* _Problem to solve_:
Write out, without any change, the rows below that begin at the line containing "The image size is (1200, 738)." and end after the line containing "will (967, 401).".

* _Input data_:
+---+

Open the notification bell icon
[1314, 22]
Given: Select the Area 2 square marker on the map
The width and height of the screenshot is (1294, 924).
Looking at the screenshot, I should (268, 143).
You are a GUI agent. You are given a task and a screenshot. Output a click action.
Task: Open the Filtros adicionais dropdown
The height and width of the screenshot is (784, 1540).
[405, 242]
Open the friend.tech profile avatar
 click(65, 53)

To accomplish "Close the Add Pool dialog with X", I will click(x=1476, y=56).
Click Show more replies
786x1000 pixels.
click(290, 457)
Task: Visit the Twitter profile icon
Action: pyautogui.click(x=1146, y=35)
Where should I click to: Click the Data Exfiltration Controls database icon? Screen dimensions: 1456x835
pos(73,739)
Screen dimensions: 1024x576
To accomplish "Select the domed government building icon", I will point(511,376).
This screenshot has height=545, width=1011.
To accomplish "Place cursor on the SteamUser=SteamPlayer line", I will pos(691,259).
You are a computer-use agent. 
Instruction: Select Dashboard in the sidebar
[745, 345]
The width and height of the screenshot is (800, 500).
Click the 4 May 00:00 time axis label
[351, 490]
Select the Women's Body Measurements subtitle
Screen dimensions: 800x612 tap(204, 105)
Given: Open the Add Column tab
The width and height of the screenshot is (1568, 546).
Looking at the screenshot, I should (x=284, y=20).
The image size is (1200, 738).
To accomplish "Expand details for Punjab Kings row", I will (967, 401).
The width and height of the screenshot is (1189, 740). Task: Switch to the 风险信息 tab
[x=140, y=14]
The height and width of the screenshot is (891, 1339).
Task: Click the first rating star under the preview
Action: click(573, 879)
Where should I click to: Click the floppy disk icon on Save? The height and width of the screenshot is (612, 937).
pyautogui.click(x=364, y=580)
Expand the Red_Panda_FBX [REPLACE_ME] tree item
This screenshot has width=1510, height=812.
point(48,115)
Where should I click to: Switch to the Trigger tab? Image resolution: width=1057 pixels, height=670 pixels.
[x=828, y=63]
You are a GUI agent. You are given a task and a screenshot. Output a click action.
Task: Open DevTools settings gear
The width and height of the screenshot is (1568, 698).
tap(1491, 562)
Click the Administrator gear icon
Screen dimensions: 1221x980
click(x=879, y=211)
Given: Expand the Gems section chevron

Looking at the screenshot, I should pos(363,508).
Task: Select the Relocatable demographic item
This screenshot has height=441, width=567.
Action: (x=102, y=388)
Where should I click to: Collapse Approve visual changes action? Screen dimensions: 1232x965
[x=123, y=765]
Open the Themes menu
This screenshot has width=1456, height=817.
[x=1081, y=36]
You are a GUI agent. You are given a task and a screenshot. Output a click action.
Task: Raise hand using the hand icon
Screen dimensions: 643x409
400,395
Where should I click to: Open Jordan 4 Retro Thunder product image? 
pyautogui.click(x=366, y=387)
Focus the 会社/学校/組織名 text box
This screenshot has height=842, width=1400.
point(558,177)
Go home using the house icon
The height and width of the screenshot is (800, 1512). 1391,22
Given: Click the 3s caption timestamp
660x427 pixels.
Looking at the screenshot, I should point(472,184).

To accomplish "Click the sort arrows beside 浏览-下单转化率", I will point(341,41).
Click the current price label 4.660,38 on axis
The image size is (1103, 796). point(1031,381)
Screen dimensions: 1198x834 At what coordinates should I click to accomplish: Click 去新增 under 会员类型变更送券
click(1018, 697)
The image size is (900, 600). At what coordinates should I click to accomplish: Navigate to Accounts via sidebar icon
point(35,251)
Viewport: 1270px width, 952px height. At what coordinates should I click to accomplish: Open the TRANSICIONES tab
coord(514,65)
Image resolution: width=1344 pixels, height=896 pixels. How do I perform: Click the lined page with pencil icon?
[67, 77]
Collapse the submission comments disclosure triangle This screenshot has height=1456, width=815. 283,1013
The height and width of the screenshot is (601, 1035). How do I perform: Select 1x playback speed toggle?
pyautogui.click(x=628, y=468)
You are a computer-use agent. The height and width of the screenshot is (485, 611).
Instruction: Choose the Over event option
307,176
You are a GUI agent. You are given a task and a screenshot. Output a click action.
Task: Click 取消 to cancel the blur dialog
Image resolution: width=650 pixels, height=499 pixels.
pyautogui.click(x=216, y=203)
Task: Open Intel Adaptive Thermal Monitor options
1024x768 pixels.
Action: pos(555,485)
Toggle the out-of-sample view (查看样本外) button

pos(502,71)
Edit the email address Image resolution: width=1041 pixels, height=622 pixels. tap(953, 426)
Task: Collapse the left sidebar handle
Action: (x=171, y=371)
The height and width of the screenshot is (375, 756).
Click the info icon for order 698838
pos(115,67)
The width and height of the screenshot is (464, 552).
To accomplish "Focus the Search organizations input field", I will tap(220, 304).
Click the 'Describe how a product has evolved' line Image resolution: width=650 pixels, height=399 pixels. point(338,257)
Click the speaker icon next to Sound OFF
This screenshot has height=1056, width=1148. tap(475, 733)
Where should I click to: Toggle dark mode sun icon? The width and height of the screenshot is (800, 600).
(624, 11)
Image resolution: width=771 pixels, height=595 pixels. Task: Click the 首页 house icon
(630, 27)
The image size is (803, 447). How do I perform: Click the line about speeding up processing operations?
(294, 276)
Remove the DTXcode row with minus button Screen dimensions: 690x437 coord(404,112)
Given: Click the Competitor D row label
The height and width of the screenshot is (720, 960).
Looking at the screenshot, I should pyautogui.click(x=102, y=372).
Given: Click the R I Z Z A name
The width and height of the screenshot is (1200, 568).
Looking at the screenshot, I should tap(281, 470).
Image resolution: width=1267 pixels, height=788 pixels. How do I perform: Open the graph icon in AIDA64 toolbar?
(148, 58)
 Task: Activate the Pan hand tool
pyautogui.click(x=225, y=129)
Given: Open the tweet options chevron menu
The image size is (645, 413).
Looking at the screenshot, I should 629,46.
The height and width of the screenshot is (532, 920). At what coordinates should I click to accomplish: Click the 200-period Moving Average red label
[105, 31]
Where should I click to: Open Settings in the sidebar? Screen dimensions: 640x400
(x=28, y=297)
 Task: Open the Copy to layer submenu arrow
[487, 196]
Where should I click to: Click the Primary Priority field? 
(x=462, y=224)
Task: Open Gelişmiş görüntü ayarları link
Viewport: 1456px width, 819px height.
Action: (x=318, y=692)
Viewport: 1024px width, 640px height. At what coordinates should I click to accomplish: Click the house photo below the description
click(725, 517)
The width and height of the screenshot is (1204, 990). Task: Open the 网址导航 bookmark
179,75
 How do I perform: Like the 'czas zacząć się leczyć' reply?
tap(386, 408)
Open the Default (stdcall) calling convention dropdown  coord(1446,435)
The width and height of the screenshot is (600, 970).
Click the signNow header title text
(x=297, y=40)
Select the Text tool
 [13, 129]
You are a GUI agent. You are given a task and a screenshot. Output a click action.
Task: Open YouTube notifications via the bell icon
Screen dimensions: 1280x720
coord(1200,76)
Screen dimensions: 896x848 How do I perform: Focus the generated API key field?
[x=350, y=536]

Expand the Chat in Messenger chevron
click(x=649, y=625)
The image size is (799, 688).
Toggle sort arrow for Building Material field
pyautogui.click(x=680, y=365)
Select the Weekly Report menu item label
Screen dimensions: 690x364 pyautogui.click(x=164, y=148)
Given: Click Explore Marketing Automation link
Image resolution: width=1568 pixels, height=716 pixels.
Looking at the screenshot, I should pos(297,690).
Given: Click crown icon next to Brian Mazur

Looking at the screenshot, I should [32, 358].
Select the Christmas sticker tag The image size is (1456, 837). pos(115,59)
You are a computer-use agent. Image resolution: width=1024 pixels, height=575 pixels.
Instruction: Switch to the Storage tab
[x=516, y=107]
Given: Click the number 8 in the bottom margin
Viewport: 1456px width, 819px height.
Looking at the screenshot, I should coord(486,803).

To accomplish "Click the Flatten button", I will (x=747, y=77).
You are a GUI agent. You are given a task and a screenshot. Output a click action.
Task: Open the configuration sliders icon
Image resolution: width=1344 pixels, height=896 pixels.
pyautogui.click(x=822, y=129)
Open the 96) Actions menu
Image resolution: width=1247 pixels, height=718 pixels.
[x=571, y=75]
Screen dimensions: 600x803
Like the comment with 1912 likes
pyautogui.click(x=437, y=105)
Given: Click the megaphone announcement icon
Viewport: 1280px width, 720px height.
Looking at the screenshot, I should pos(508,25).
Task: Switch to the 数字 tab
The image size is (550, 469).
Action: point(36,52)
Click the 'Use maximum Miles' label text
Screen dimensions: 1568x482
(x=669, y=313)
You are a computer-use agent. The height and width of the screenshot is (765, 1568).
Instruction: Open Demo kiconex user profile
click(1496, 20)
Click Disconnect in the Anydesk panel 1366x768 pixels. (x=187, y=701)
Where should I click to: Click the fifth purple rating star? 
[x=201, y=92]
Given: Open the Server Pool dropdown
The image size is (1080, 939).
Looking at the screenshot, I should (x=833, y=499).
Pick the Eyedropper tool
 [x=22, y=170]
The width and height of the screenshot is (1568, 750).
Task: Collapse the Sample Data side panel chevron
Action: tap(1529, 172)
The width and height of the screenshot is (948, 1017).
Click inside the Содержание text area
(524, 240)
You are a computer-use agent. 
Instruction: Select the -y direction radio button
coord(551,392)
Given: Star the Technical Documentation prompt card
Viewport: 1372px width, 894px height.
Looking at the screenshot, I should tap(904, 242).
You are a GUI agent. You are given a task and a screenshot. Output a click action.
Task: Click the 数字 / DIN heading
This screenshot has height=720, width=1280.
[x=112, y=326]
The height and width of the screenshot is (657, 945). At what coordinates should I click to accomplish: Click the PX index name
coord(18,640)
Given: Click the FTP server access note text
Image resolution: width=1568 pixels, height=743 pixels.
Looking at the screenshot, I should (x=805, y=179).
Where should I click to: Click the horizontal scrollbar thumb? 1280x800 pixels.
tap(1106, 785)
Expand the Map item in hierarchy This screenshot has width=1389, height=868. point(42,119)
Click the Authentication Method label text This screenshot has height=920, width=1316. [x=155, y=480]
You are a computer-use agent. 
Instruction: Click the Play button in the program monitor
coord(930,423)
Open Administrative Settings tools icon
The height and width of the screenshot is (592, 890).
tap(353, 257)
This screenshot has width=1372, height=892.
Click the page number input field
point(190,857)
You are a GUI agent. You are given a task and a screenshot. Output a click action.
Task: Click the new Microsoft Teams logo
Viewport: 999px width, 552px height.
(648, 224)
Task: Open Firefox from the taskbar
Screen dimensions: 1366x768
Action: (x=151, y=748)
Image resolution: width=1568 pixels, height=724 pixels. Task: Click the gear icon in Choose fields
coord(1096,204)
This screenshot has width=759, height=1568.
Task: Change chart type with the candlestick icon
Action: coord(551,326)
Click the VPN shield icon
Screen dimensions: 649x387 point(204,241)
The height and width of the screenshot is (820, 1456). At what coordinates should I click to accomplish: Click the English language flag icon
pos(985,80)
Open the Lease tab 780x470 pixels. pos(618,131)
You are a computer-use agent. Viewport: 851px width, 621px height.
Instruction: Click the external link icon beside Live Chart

+---+

* _Answer to this task_:
The image size is (1200, 738).
To accomplish "Expand details for Punjab Kings row", I will (967, 401).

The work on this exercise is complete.